Now I suppose all I need to do on my end is to actually have that same belief in myself.

If only I knew how.


Monday, November 19, 2012

Emptying


It has been a long time since I last entered my thoughts here. Things have been less than smooth - "bumpy" would be a gross understatement.

The silver lining would be that my Dad has one less tumour burden in his body. After months of chasing tails, it was finally done successfully over a week ago.

Today I am mourning the loss of my life position and security. Which is a terrible thing to do when I should be rejoicing the saving of my Dad's life. Bear in mind now - the two are distinct and separate issues. If you cannot separate the two, then you do not know me well.

After so many years of struggles, I am back at square one. Yesterday, I had to tell my child that she has to wait till pay-day to buy a book. Today I am fighting down the urge to ring a close friend out to tea so that I can spill my soul on her shoulder, because I can't afford to pay for tea.

Don't get me wrong - I would not trade my father's life for my bank account balance. That is not my rant, nor my whine. I am just so tired of these responsibilities. I am just so tired of denying my kids.



I am angry. I am frustrated. I am tired. 


I am broken and broke.

Monday, October 8, 2012

For Better or Worse


This week, I have a new perspective on what people say when they make their marriage vows.

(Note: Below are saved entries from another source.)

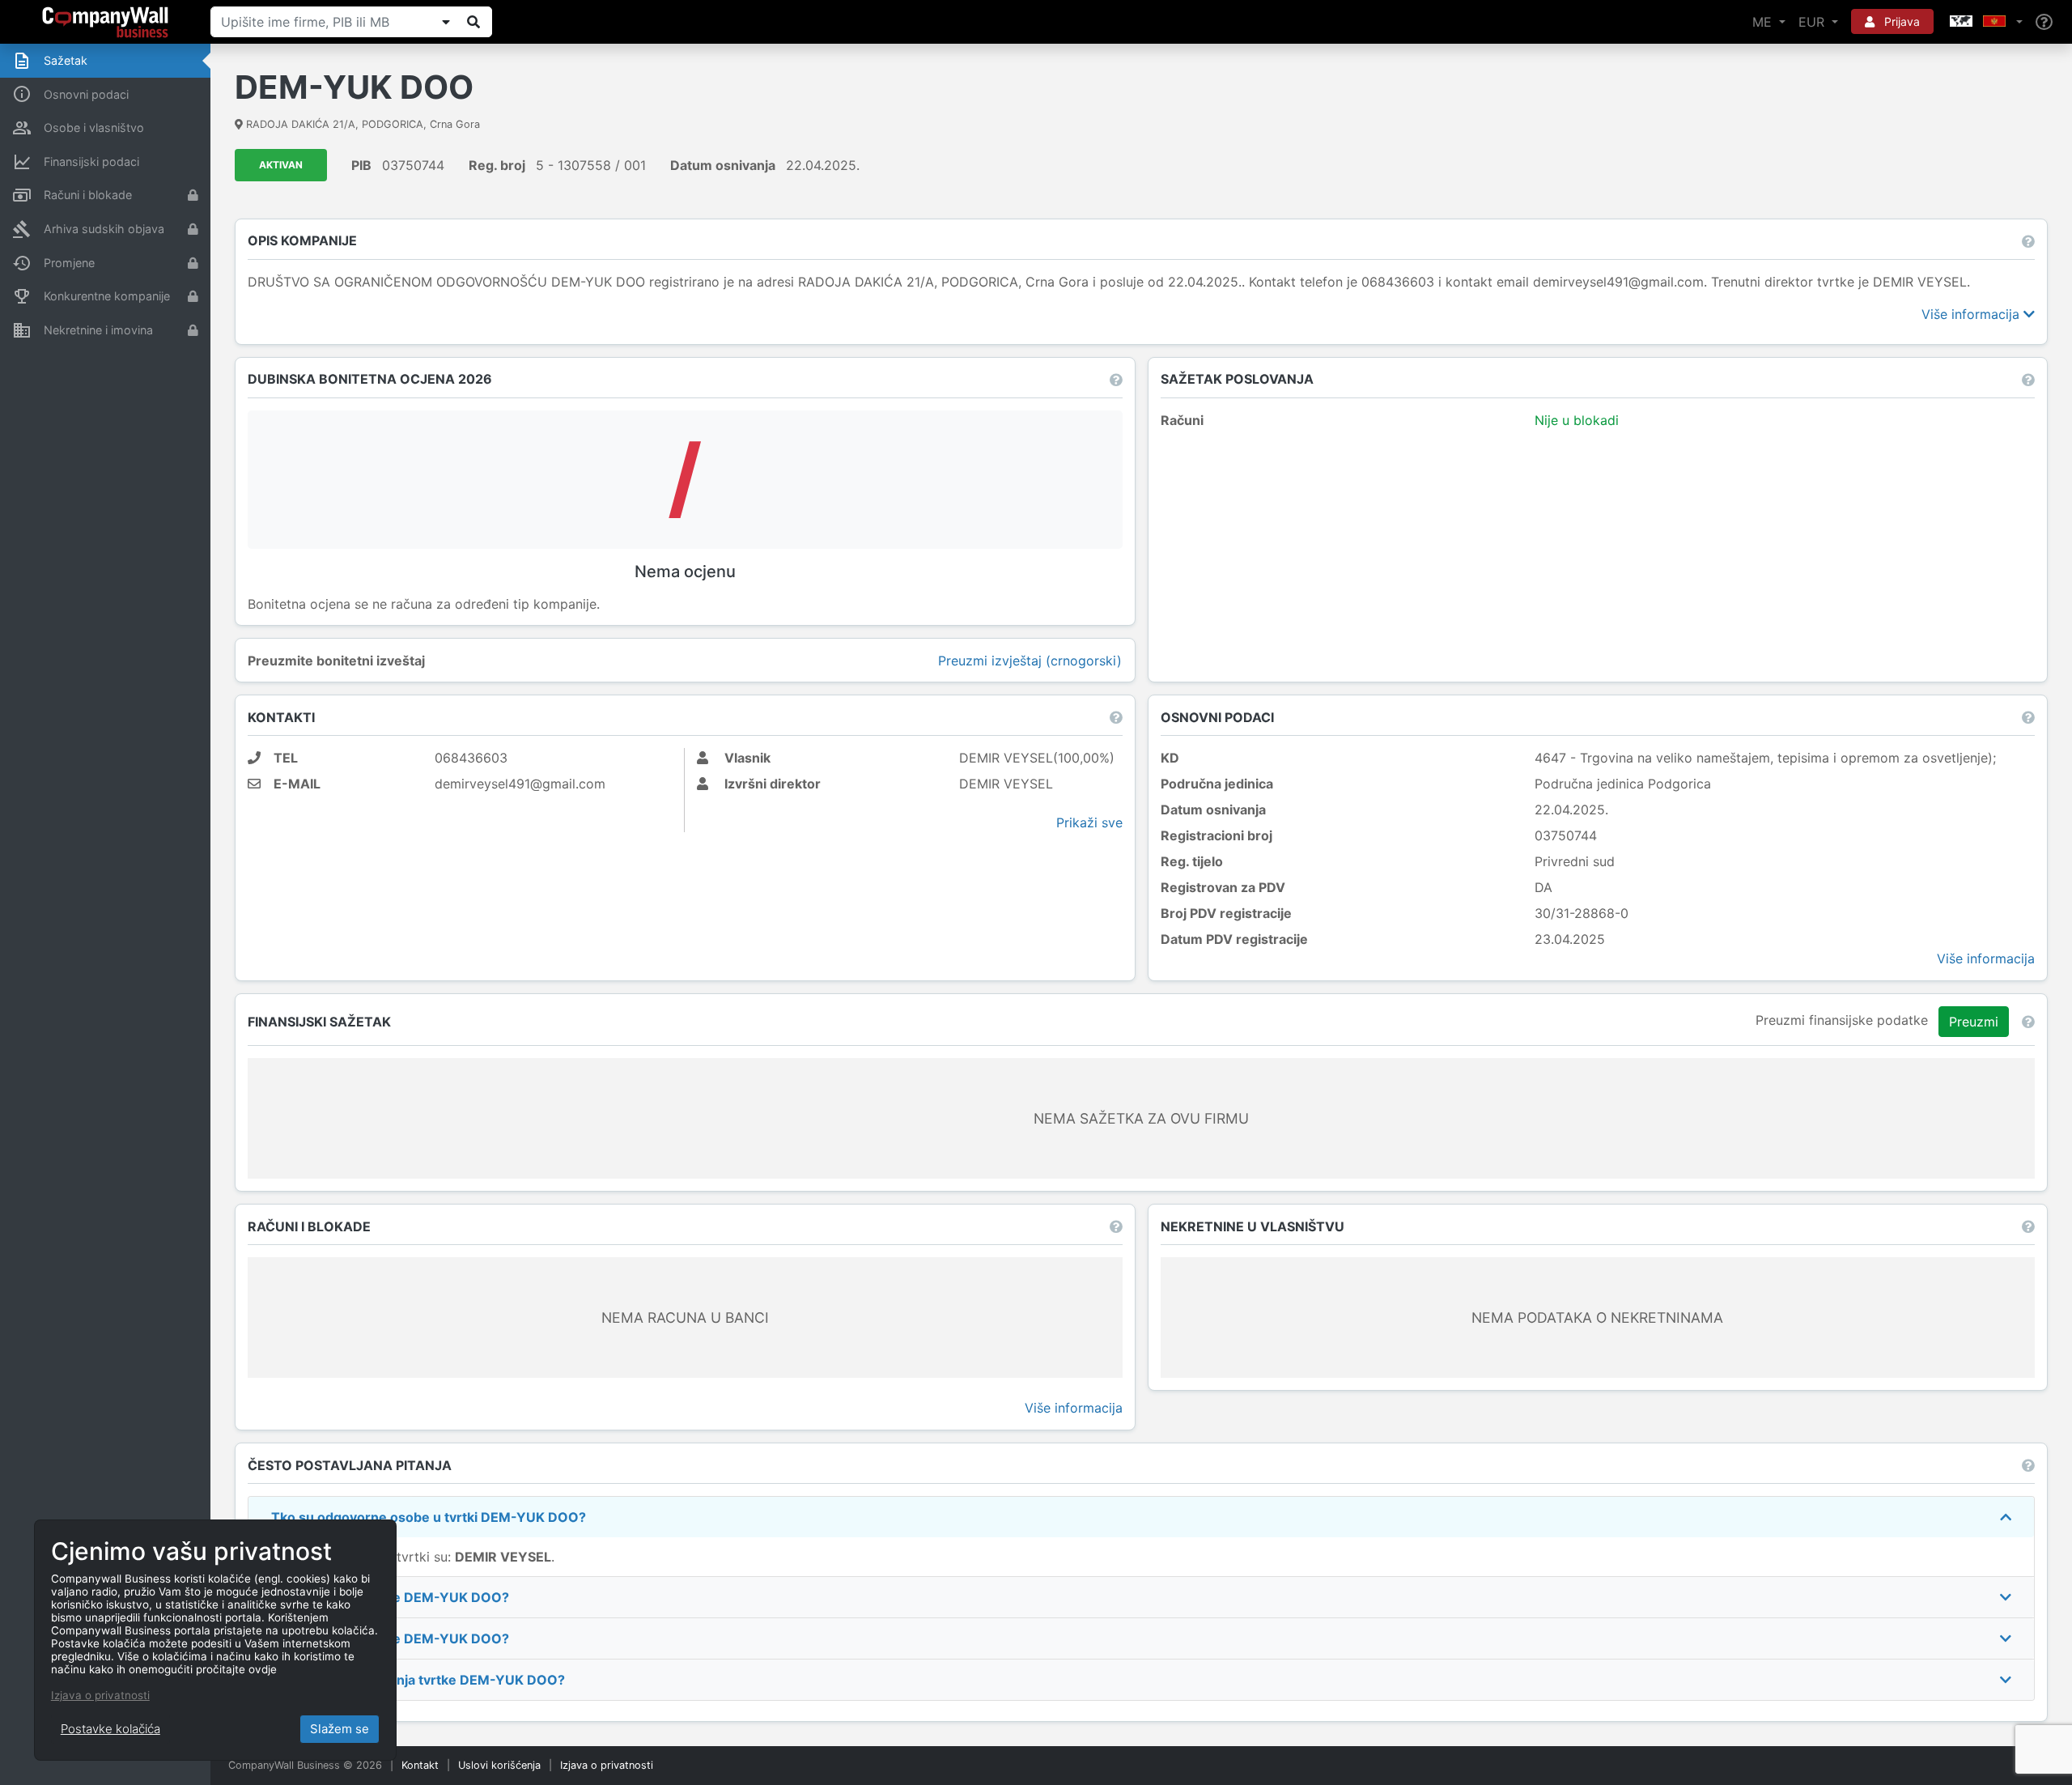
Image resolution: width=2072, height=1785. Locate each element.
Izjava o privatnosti (606, 1765)
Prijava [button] (1900, 21)
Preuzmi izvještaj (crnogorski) (1030, 660)
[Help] (2044, 22)
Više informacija (1972, 314)
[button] (1984, 22)
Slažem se (339, 1728)
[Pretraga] (473, 21)
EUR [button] (1813, 22)
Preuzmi (1973, 1022)
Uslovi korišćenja (499, 1765)
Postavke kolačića (110, 1728)
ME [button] (1764, 22)
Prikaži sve (1089, 822)
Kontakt (420, 1765)
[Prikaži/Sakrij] (446, 21)
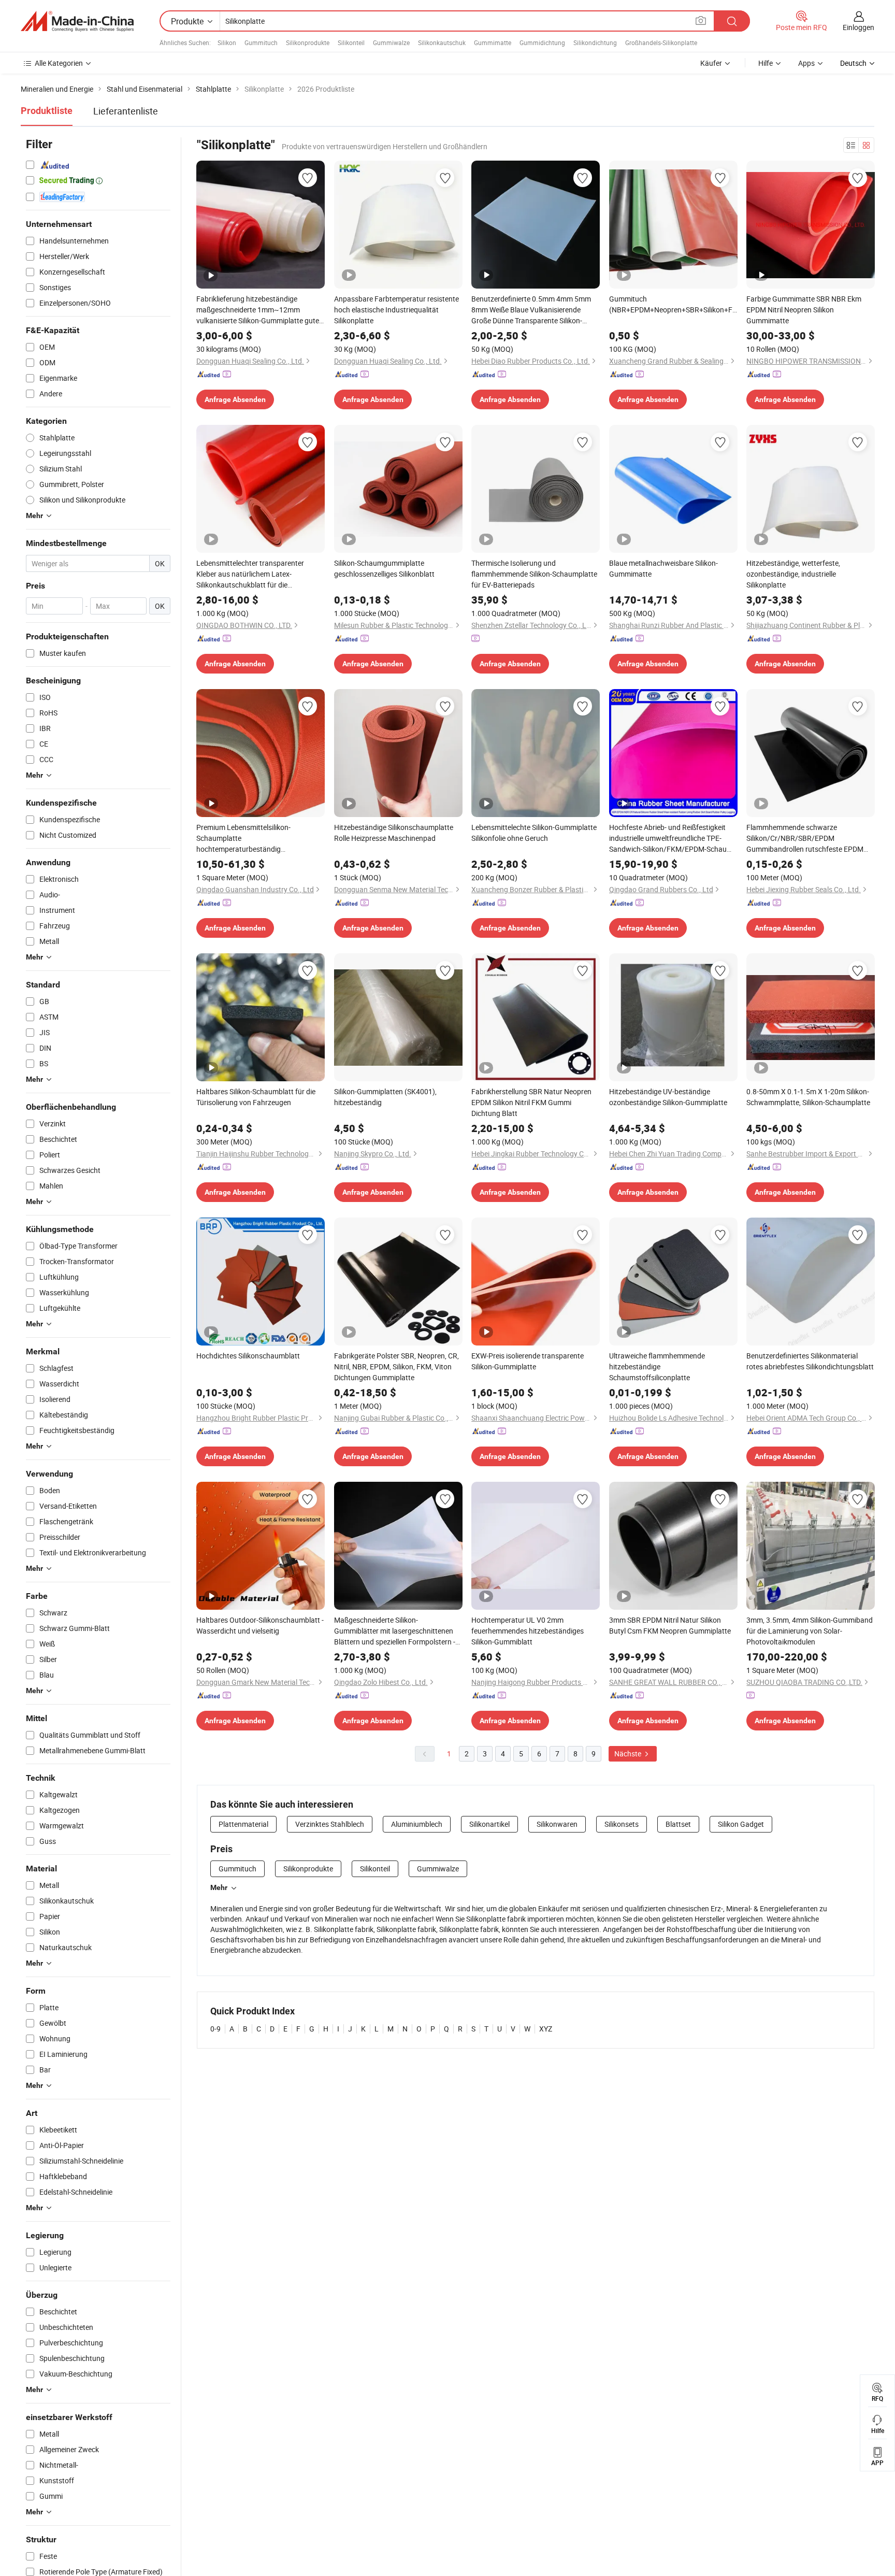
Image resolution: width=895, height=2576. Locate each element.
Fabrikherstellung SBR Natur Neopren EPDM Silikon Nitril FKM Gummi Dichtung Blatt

I am a runner. I am still a runner. When the going gets tough, I have to sneak away, hide and piece together the pieces, before I can come back and stand beside whoever it is who needs me before I can make good my part of any sort.

Since Dad's diagnosis, I have been itching to run for the hills. And finally, last week, I could in the guise of a work travel. 7 days and night on my own, in gloomy, wet cold England where I had wanted to let the autumn air and leave fall envelope me in its deep, dark embrace.

And so I did. Walking in the rain, staring into space on my endless train rides across the country. And I have returned - refreshed and recharge. Ready to take on come what may.

But as I look around me in my local environment, I cannot help but feel sad for my Mom. For while I can run when I need to and want to, take a hiatus from all this: Mom is stuck where she is. Because she is his wife. She is his partner.

And you know what? As tired as she is, her vows keeps her going and so, she sees no need to run.

And we wonder why I am still on my own - after all this time?